Exercise: Chapter 2 (8-11)

8.

>>> names = nltk.corpus.names
>>> names.fileids()
['female.txt', 'male.txt']
>>> cfd = nltk.ConditionalFreqDist(
...     (fileid, name[0])
...     for fileid in names.fileids()
...     for name in names.words(fileid))
>>> cfd.plot()

figure_1

There are more female’s names in most of characters. Especially more than double in A, C, J, K, L and M. Only an exception is W. Male’s names are majority. Let’s see what kind of names are listed.
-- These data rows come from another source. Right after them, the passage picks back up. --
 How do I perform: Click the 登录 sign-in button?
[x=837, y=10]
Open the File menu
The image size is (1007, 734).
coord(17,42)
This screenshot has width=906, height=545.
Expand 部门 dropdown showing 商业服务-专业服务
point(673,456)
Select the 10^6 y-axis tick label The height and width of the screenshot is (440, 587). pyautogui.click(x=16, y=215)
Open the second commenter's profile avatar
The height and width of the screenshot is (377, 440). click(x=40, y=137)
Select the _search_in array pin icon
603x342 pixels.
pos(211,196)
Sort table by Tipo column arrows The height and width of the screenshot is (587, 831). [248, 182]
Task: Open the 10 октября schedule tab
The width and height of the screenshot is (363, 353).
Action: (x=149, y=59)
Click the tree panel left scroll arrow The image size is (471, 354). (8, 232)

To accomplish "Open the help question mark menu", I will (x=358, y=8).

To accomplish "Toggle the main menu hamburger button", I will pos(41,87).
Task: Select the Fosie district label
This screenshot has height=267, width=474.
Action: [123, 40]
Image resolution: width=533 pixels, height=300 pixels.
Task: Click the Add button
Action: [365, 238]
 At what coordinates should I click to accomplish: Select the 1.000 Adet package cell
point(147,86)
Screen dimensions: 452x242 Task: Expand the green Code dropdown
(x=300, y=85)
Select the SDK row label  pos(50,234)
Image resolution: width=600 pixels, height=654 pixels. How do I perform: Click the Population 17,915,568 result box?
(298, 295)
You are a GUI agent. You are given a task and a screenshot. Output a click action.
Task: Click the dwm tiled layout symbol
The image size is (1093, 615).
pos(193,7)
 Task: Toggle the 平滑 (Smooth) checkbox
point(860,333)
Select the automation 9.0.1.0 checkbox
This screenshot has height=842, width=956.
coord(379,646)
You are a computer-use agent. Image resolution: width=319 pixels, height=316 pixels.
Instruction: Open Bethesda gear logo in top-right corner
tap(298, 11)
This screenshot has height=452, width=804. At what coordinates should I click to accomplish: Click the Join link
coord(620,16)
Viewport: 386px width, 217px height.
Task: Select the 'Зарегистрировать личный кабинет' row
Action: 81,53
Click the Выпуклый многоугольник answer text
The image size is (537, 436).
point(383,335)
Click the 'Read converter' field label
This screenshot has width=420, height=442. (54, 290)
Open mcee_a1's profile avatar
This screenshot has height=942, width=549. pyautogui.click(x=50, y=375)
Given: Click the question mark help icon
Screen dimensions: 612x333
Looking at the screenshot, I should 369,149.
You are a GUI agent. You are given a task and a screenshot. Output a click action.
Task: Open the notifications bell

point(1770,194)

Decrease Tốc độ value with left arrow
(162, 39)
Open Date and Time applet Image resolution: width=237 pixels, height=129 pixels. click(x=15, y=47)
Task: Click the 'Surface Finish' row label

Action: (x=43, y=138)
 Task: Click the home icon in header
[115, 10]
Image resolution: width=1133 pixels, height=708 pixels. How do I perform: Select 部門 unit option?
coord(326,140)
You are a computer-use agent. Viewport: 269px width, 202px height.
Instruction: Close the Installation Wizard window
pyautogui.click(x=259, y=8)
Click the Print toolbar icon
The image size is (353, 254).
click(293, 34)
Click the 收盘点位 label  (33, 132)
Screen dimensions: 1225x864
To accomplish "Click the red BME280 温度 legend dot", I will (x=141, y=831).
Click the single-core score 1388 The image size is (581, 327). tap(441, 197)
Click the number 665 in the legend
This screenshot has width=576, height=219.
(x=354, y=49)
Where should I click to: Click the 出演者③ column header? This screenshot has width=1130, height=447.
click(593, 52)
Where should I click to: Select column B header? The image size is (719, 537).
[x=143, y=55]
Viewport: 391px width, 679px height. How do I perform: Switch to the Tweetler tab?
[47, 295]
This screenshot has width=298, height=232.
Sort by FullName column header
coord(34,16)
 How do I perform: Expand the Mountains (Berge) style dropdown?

>>> male_names = names.words('male.txt')
>>> [w for w in male_names if w.startswith('W')]
['Wade', 'Wadsworth', 'Wain', 'Waine', 'Wainwright', 'Wait', 'Waite', 'Waiter', 'Wake', 'Wakefield', 'Wald', 'Waldemar', 'Walden', 'Waldo', 'Waldon', 'Waleed', 'Walker', 'Wallace', 'Wallache', 'Wallas', 'Wallie', 'Wallis', 'Wally', 'Walsh', 'Walt', 'Walter', 'Walther', 'Walton', 'Wang', 'Ward', 'Warde', 'Warden', 'Ware', 'Waring', 'Warner', 'Warren', 'Wash', 'Washington', 'Wat', 'Waverley', 'Waverly', 'Way', 'Waylan', 'Wayland', 'Waylen', 'Waylin', 'Waylon', 'Wayne', 'Web', 'Webb', 'Weber', 'Webster', 'Weidar', 'Weider', 'Welbie', 'Welby', 'Welch', 'Wells', 'Welsh', 'Wendall', 'Wendel', 'Wendell', 'Werner', 'Wes', 'Wesley', 'Weslie', 'West', 'Westbrook', 'Westbrooke', 'Westleigh', 'Westley', 'Weston', 'Weylin', 'Wheeler', 'Whit', 'Whitaker', 'Whitby', 'Whitman', 'Whitney', 'Whittaker', 'Wiatt', 'Wilber', 'Wilbert', 'Wilbur', 'Wilburn', 'Wilburt', 'Wilden', 'Wildon', 'Wilek', 'Wiley', 'Wilfred', 'Wilfrid', 'Wilhelm', 'Will', 'Willard', 'Willdon', 'Willem', 'Willey', 'Willi', 'William', 'Willie', 'Willis', 'Willmott', 'Willy', 'Wilmar', 'Wilmer', 'Wilson', 'Wilt', 'Wilton', 'Win', 'Windham', 'Winfield', 'Winford', 'Winfred', 'Winifield', 'Winn', 'Winnie', 'Winny', 'Winslow', 'Winston', 'Winthrop', 'Winton', 'Wit', 'Witold', 'Wittie', 'Witty', 'Wojciech', 'Wolf', 'Wolfgang', 'Wolfie', 'Wolfram', 'Wolfy', 'Woochang', 'Wood', 'Woodie', 'Woodman', 'Woodrow', 'Woody', 'Worden', 'Worth', 'Worthington', 'Worthy', 'Wright', 'Wyatan', 'Wyatt', 'Wye', 'Wylie', 'Wyn', 'Wyndham', 'Wynn', 'Wynton']
>>> 

9.

Try to compare text2 and text3.

>>> len(text2)
141576
>>> len(set(text2))
6833
>>> len(text3)
44764
>>> len(set(text3))
2789
>>> from __future__ import division
>>> len(text2) / len(set(text2))
20.719449729255086
>>> len(text3) / len(set(text3))
16.050197203298673
>>> 

Then try to extract “maybe” interesting words.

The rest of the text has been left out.